In John 9, a man blind from birth has been healed, and his community finds itself in a shaken snow globe. They argue over whether this can be the blind beggar they had known. He undergoes a gamut of questioning in this chapter, which starts with the neighbors: where is the man you claimed returned your sight?
When he can’t answer, he is taken to the religious leaders. The religious leaders argue: could a man of God break our traditions by healing on the Sabbath?
The parents of the man are brought in to confirm his identity. And a word is used to describe their motivation that is likely behind all of these divided, defensive responses: “they were afraid.” They are afraid of the power of those asking questions. They are afraid of what will be done to them if they answer incorrectly.
In fear, these neighbors become strangers. These leaders become legalists. These parents become sycophants.
In the final confrontation between the healed man and the religious leaders, they demand of him, “Give glory to God and tell the truth!” In this time of stress, their vision has halted at the boundaries of their understanding; more specifically, at the boundaries of their authority. Where they cannot determine cause and establish coherence with the system in place, they see a threat to their way of life. “We are disciples of Moses!” The limits of the law and the story are in place; who knows what monsters lurk beyond those borders.
(The healed man is thrown out. As Rich Little recently pointed out, when Jesus hears this, he goes and finds the man.)
Jesus sees the blind beggar and suggests that his life is about bearing witness to a yet unseen work of God. These disciples of tradition see a restored human being and declare that submission to their foregone conclusions is the only way to bring God glory. Will we see with faith, or with fear?

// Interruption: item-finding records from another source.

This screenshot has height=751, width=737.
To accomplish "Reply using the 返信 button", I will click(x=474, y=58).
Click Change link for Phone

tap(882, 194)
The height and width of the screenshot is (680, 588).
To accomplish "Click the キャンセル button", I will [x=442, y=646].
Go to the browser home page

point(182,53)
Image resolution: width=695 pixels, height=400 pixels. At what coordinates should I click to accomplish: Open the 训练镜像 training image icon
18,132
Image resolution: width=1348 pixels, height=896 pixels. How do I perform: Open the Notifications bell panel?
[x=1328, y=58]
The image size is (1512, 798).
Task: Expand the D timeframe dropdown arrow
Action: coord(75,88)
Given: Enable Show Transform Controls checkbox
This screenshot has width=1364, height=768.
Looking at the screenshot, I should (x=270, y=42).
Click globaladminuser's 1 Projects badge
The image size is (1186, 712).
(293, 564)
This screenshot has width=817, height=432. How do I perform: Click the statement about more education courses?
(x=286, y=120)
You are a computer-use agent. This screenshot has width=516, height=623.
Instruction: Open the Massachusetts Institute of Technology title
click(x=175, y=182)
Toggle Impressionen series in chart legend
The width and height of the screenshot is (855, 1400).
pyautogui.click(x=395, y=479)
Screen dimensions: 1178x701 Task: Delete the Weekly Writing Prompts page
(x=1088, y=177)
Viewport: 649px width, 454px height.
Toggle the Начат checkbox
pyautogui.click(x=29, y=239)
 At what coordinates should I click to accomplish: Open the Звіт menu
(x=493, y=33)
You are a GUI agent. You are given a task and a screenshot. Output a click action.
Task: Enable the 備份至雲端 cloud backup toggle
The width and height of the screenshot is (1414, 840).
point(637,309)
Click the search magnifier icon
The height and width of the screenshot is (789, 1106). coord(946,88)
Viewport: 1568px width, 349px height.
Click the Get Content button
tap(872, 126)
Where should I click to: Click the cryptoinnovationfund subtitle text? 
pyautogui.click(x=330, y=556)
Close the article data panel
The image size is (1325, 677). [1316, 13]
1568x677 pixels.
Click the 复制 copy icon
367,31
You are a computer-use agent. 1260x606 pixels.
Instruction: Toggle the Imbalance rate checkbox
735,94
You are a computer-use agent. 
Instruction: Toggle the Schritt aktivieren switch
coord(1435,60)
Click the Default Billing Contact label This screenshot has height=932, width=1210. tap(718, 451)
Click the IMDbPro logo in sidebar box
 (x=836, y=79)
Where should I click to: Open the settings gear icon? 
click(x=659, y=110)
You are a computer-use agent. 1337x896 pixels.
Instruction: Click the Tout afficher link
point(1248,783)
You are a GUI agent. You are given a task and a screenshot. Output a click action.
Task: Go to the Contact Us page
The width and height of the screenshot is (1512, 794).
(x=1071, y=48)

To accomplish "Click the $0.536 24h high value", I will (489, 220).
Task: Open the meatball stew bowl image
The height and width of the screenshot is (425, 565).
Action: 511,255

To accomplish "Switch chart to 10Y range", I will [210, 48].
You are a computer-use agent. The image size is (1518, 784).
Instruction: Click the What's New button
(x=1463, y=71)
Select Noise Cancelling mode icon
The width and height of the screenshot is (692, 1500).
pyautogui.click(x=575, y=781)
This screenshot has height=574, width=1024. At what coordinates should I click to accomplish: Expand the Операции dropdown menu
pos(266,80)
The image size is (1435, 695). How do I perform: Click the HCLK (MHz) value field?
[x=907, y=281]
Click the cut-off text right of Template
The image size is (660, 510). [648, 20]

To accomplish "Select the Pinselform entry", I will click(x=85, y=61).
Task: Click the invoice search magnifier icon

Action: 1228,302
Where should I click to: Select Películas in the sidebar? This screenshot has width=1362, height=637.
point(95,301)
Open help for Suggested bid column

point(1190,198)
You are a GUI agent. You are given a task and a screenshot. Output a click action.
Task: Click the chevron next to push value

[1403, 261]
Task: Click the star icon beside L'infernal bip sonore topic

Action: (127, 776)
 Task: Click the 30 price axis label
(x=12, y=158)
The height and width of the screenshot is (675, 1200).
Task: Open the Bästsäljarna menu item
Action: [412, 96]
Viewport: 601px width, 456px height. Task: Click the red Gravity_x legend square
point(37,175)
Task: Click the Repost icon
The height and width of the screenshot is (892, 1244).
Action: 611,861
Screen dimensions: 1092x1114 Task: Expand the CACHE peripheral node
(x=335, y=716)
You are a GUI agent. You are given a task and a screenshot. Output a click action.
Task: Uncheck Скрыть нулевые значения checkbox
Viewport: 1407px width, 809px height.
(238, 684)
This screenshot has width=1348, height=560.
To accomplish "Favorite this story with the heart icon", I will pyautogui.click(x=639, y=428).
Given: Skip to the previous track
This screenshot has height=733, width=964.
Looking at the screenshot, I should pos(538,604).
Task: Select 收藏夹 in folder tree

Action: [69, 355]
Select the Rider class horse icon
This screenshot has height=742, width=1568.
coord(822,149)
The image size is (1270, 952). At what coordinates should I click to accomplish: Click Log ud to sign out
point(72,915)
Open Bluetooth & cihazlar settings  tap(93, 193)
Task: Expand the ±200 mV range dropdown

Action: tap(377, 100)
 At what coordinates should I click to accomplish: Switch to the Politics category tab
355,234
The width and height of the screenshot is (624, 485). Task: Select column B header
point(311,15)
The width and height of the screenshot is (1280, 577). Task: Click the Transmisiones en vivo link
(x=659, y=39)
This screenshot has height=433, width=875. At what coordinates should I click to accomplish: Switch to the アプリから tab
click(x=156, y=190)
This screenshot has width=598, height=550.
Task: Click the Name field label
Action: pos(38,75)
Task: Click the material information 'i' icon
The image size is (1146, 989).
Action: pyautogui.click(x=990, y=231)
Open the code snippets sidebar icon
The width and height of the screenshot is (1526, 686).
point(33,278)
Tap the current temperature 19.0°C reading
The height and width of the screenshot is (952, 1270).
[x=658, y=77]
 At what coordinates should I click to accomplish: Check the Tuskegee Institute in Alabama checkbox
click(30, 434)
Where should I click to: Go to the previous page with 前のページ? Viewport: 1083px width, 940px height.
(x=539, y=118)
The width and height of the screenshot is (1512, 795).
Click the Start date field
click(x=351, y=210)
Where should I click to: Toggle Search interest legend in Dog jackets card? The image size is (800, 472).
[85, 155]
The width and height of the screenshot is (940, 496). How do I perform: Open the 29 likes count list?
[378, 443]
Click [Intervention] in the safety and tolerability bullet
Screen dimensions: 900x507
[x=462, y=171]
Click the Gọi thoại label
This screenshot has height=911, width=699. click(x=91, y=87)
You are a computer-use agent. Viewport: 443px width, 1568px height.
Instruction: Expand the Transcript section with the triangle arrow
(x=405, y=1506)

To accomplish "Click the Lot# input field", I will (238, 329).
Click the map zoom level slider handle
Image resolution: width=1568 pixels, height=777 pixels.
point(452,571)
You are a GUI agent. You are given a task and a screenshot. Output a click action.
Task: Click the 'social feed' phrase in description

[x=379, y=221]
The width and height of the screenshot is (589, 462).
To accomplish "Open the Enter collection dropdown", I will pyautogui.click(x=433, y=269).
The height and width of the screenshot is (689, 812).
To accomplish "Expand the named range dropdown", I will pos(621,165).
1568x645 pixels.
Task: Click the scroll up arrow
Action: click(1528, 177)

“Nothing will ever be the same.” It’s true, every time we say it. I pray I would meet every great transition – whatever joy or pain it brings – with a willingness to search the horizon of God’s work and ideas for my next move, rather than falling back on what seem my safest defenses. May my faith in God’s presence and work be the “one thing I do know” in the midst of a world fearful of unknown things.
As we remember 9/11 today, even as we share the grief and bear the burden together of what has been lost, may we see with faith to consider how our voices might invite our communities to look towards the horizon of God’s new work to come.